EXERCISE INPUTS START
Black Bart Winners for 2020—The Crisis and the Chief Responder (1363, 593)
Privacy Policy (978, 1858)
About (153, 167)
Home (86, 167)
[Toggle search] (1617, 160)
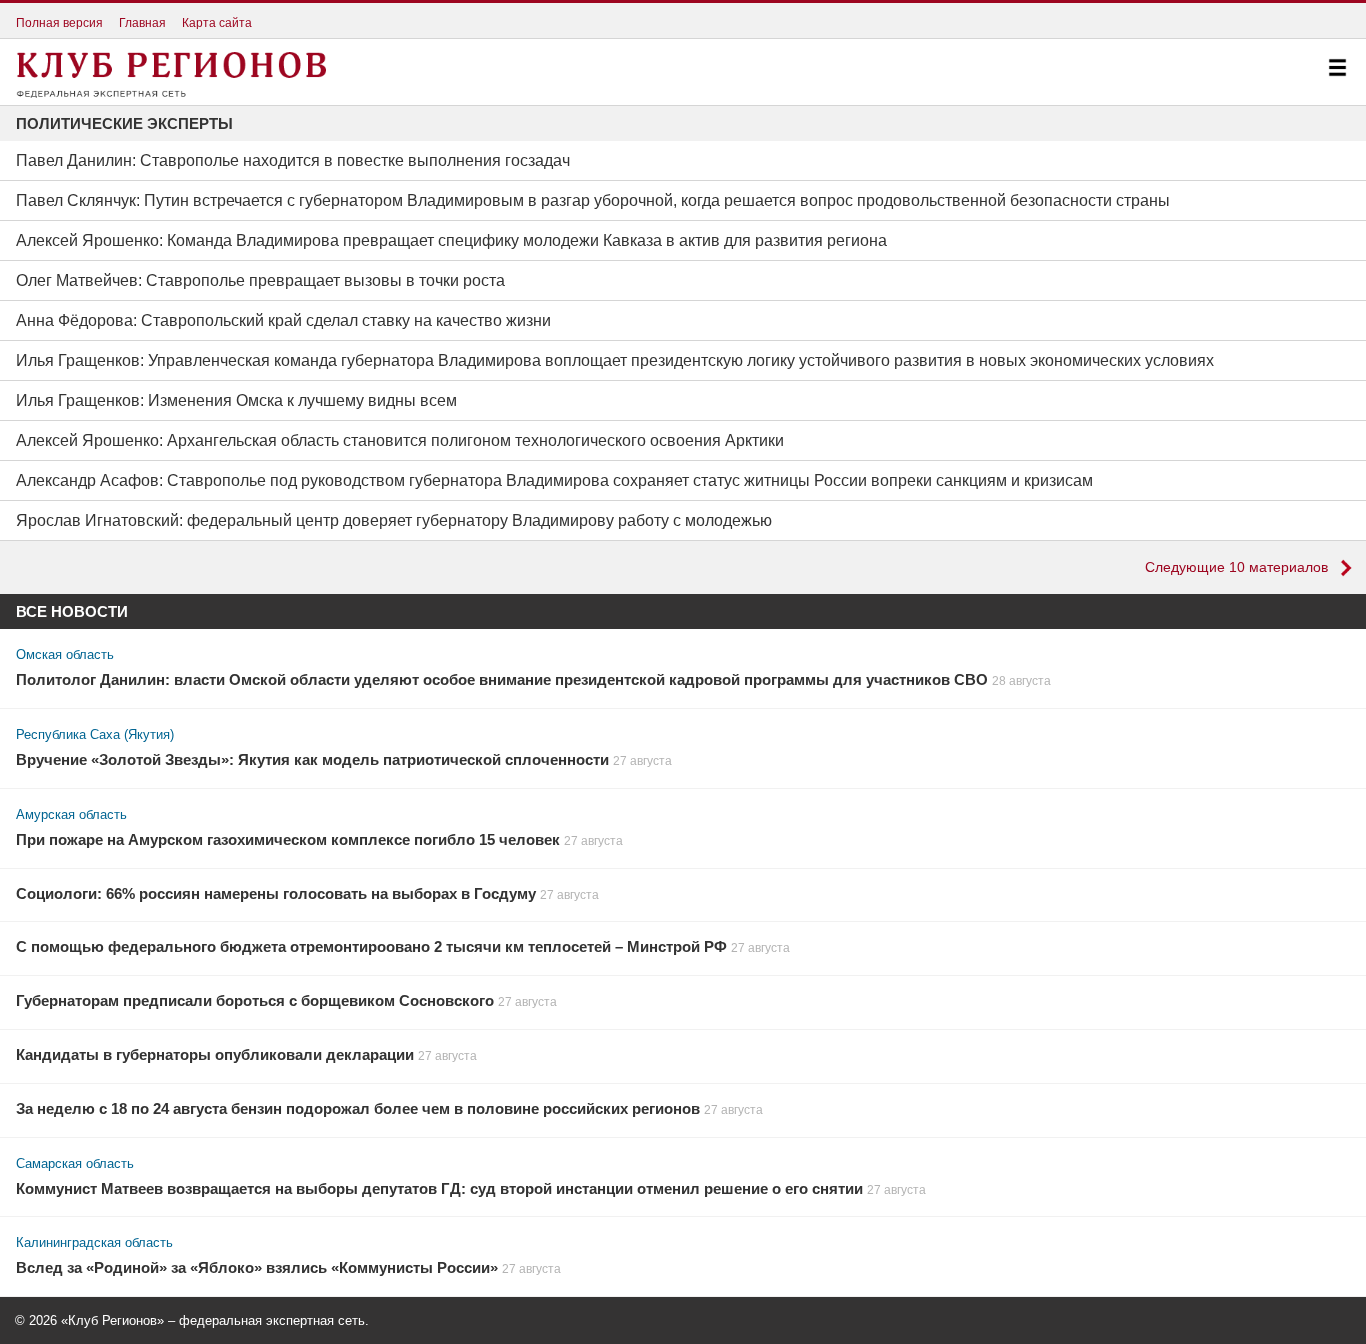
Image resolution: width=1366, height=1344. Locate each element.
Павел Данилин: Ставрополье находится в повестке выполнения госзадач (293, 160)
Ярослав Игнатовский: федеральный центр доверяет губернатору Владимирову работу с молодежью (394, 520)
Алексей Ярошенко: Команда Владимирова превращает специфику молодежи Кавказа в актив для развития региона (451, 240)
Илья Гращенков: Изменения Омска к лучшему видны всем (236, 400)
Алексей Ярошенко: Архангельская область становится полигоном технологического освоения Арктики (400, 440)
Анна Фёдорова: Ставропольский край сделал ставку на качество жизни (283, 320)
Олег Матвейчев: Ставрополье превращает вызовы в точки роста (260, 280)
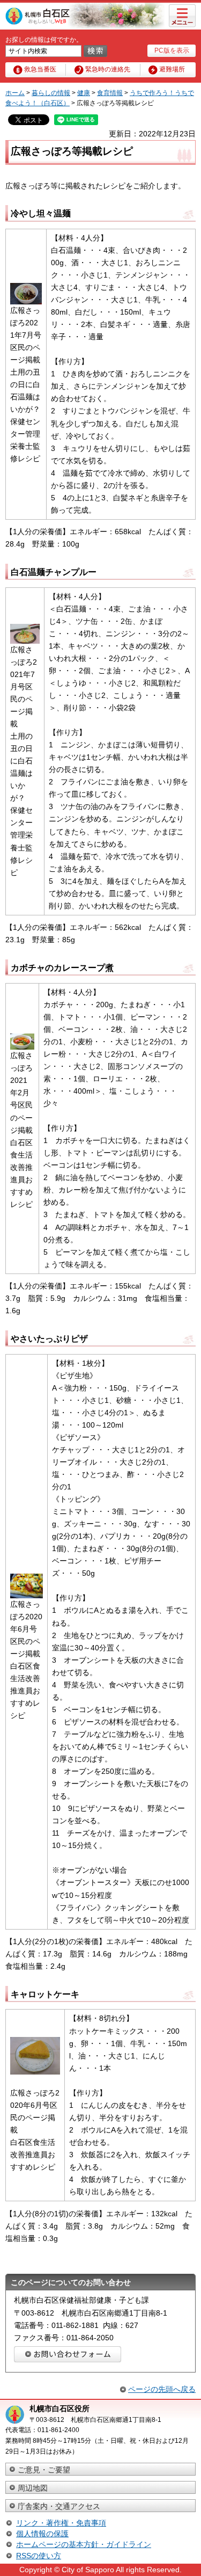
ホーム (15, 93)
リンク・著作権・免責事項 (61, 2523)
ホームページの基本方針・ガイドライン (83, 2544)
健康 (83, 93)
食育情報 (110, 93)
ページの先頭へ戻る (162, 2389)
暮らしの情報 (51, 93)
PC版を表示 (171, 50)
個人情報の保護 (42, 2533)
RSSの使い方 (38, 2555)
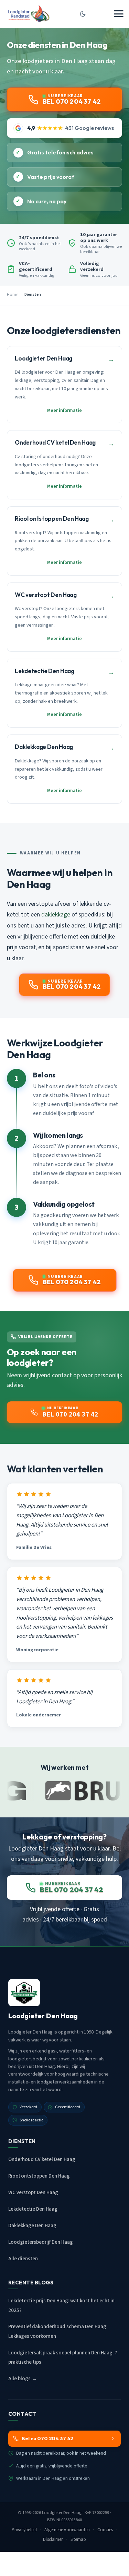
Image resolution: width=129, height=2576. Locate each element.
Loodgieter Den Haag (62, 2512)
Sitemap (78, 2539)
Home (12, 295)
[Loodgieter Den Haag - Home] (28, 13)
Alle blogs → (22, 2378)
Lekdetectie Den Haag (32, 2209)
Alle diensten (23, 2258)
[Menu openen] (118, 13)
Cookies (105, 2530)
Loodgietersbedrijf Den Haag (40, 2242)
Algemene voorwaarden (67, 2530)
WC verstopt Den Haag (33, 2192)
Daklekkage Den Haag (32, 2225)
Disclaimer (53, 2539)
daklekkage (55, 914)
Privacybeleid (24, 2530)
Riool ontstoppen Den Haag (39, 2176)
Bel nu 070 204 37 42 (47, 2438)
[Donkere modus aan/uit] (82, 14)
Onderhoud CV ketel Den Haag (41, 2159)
EXERCISE INPUTS END
EXERCISE INPUTS START
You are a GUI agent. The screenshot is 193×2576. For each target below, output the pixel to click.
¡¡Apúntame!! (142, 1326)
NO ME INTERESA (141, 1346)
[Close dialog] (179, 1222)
EXERCISE INPUTS END
__EXERCISE PROMPT__: Give back precisely the lines above that start at the line containing "Algemene voorwaarden (67, 2530)" and end at the line containing "Onderhoud CV ketel Den Haag (41, 2159)", inclusive. No other lines belong in the output.

__YOUR SOLUTION__:
Algemene voorwaarden (67, 2530)
WC verstopt Den Haag (33, 2192)
Daklekkage Den Haag (32, 2225)
Disclaimer (53, 2539)
daklekkage (55, 914)
Privacybeleid (24, 2530)
Riool ontstoppen Den Haag (39, 2176)
Bel nu 070 204 37 42 (47, 2438)
[Donkere modus aan/uit] (82, 14)
Onderhoud CV ketel Den Haag (41, 2159)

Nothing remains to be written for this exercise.